I've said it before and I'll say it again. Having a cell phone means you can use it anywhere. It doesn't mean you should. The phone evolved as a device for use in one's primary space, the home. Your home, your space. Cellular technology has brought phones out into the secondary spaces, the places where strangers interact. That does not mean one should act as if in one's primary space. When receiving a phone call, excuse yourself and take it somewhere private. It doesn't matter if you're in a store, on a sidewalk, or in a park. Find a place where you will not disturb others or call the person back once you can. The few exceptions to this are in cases of emergency (help, I'm underneath a truck, can you come get me?) or immediacy (ok, so I'm in the park, where are you? The movie starts in 10 minutes!). In the latter case, it's usually just a brief call. But to just blithely walk around (or worse, stand at someone's counter) having a conversation about everything and nothing?

Some hints:
1. Plan your shopping ahead of time. Write a list. Do not call home and ask the wife what you need to buy.
2. Plan outings accordingly. Get good directions, and verify them with whoever you're going to visit. If you are meeting in a public place, choose a significant, specific, and recognizable landmark at which to meet your party.
3. Your sweetheart does not need to know that the train is running five minutes late. You are just making busywork because you are bored sitting on the train. Get a book. They're free for a predetermined rental period at your local library. If you do not know what a library is, consult google maps for your locality.
4. Write a letter. You do not need to catch every single one of your friends up on every minute detail of your day. I know it's great to be able to think aloud, all day long, nonstop, but don't do it in public. Letter writing encourages economy of communication, because it's more time consuming. You actually have to pick and choose which details are the most important to convey. Alternatively, start a journal. And if you must call someone when out in public, at least compose your thoughts in advance. Don't give your money to cell phone companies just so you can go "ummm... uhhh..." into the ether.
5. Realize that you are not that important. You may feel like the fate of the free world is in your hands, or the weight of the world is on your shoulders. It's not. You do not need to juggle 80,000 things at once. You do have time to just stroll down the sidewalk, soaking up what's around you. You have the time to do one thing at a time.
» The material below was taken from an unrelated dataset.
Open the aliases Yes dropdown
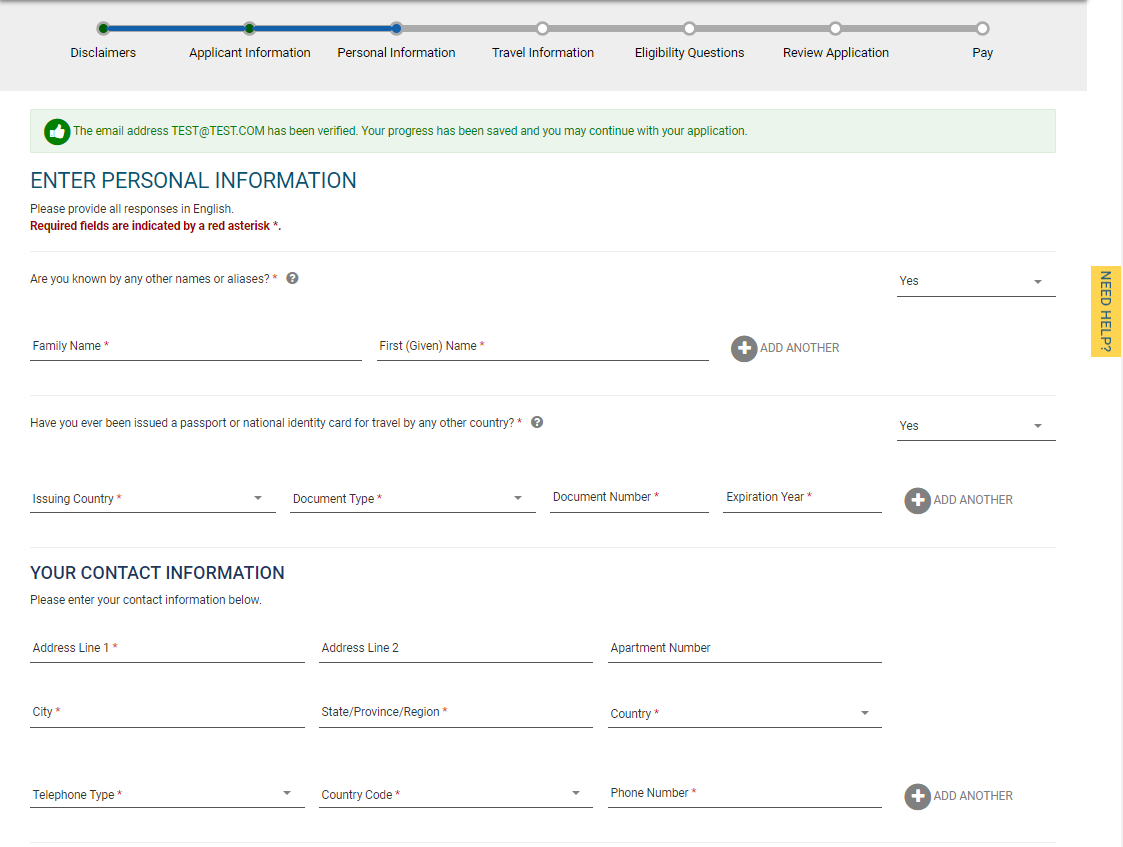 [x=975, y=282]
There are more, I'm sure. The most important, rule 0, is: Remember, people got along just fine before cell phones. Your toddler does not need a phone. Your friends and family do not need to know at all times where you are and what you are doing (that's the gov't's business). Relax. Enjoy life. The phone is a tool. It's a great tool, but still only a tool. Use as necessary and then hang up. Let go.
posted by Eideteker 11 May | 08:47
Other than when people are driving, I mostly don't mind it when people use cell phones discreetly. One thing I cannot stand is LOUD TALKERS using their cell phones in public places, like restaurants, trains, etc. This is extremely aggravating.

Why do people continue to do this? The technology is actually quite good these days, and one doesn't need to raise one's voice to be heard... even with a lot of ambient noise of the speaker's side.

Can we launch an ad capaign to bring awareness of this to the fore as well?
posted by psmealey 11 May | 09:23
I'm a loud phone talker because I'm a loud talker, period. I mean, I *can* be quiet, and often am when the context requires it, but I tend to lose that sense of context when on the phone. It has little to do with the technology, just my big-mouthedness -- I'm just as loud on the phone at home. :)

But that's actually the main reason I didn't get a cell phone until a few years ago, I didn't want to be that annoying loud person. So I try not to use it too much in public places.